COY doesn't register with me. doesn't mean anything other than that the team someone coached has had a surprisingly good season. Thibs has always had a fairly strong team talent-wise and has had the advantage of coaching in the East (and yes, Spoelstra has benefitted from the same advantage). he's also pretty much killed his major minute guys season after season, usually leading to many of them missing significant time, especially late season. last year's effort to rally to the 4th seed, though it was an incredibly weak conference, was commendable, but they were still summarily dismissed in the first round. Carlisle, as I said, I'll happily acknowledge as the superior coach. he's gotten a lot out of seemingly inferior teams time and again, and has actually won a ring doing so.

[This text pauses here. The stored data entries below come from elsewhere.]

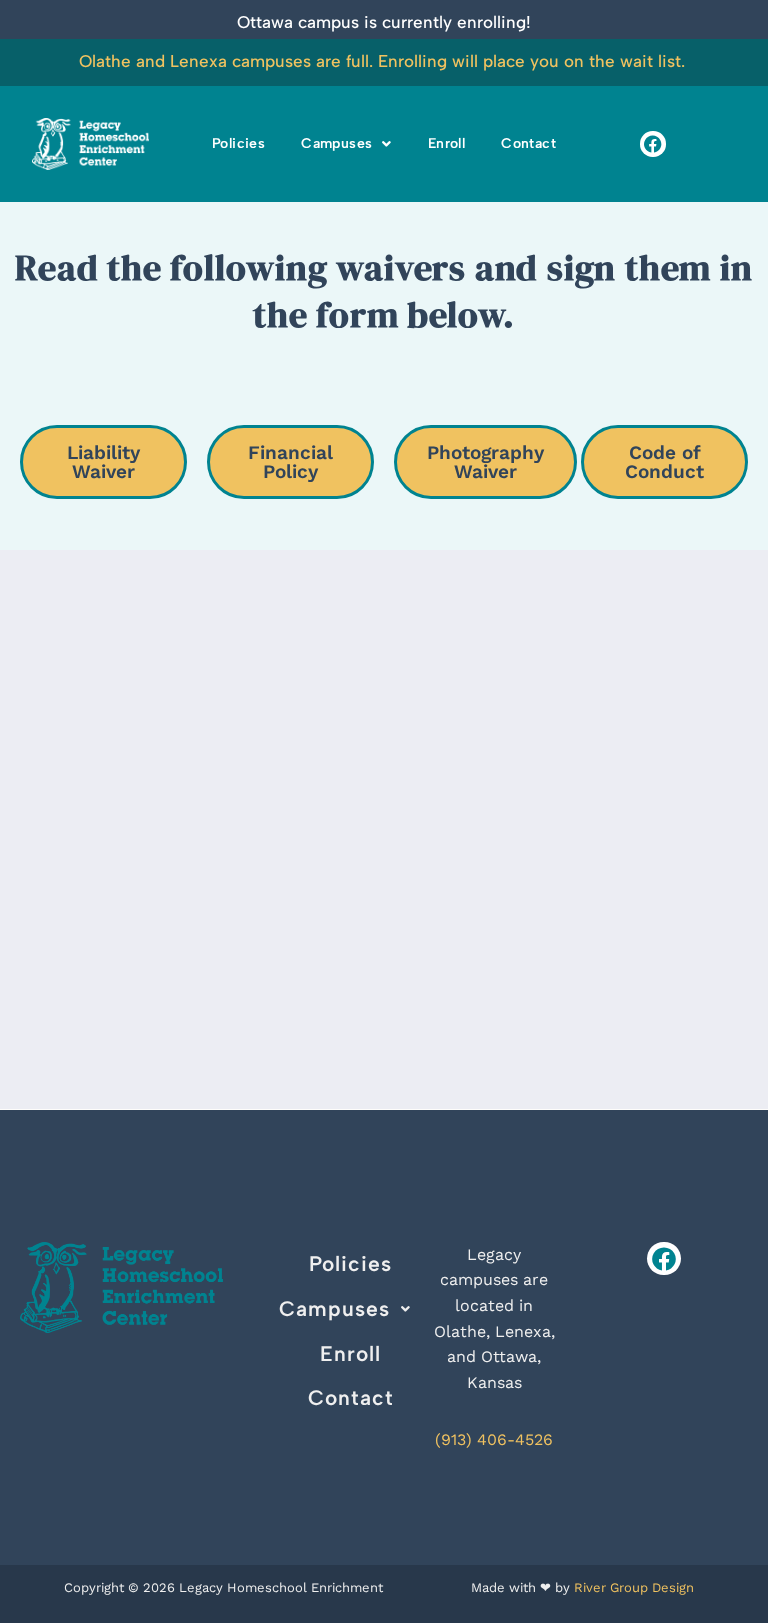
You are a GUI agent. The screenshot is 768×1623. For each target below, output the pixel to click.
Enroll (446, 143)
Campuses (336, 143)
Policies (238, 143)
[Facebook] (652, 143)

as far as Stotts, he's managed to win one playoff round with that roster and I'm not sure that the talent gap between those two teams was all that large last season. that Heat team, outside of LeBron, was pretty weak.
He can't. He's already proven he can't. Spoelstra has not gotten out of the first round with fewer than two Hall of Famers on his team. There's nothing remotely "revolutionary" about his schemes; there's nothing remotely "near-revolutionary" about his schemes. His "schemes" resemble Paul Westhead's "schemes" from the early eighties: give the ball to Magic LeBron. Some scheme.

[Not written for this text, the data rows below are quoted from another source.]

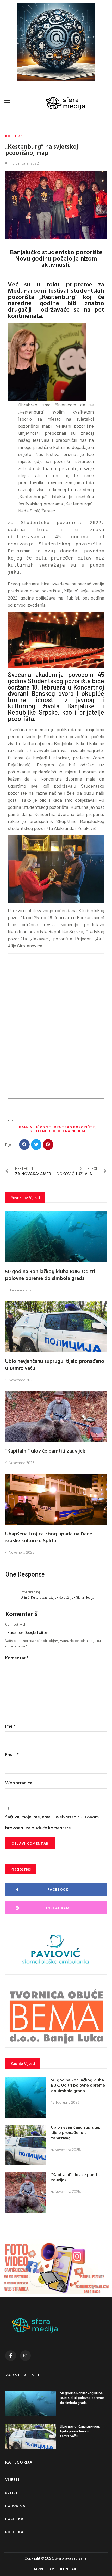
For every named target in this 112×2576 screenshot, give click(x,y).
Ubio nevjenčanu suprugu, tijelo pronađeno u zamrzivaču (54, 1364)
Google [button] (30, 1632)
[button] (8, 102)
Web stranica (18, 1782)
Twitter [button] (42, 1632)
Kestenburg (42, 1130)
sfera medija (72, 1130)
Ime (10, 1726)
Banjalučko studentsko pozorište (57, 1127)
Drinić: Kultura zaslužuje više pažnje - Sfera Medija (57, 1597)
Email (12, 1754)
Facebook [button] (16, 1632)
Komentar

he has proven he can't? are you kidding me? four out of six years he has made the Finals and the two times he didn't, he has lead a roster that featured Dwyane Wade and really nobody else to the playoffs. the '09 roster had 42 games of post-Suns and not really caring all that much Shawn Marion and an (at that point) fairly decrepit Jermaine O'Neal, those were their biggest names outside of Wade. hell, '10 Michael Beasley was their second leading scorer. they still made the playoffs. that doesn't exactly scream evidence of failure to me.
as far as the revolutionary-ness is concerned: the Heat relied on the low-post game of their SG and SF with pretty much only jump-shooters surrounding them. they had one big guy rim protector during their runs and that guy came off the bench. their whole defense was all trapping and doubling and swarming like hell. they won multiple championships playing small ball. when before has that ever worked? and yeah, I consider that revolutionary, what else is?
and saying their offense is only throwing the ball to LeBron and watch what happens is not correct, imo. yeah, most of their offense ran through him, sure, as it should. but once the ball got moving, everybody knew what to do, where to pass, when to cut, how to attack, and so on. that was no stagnant OKC offense that had no idea what to once their second option was eliminated.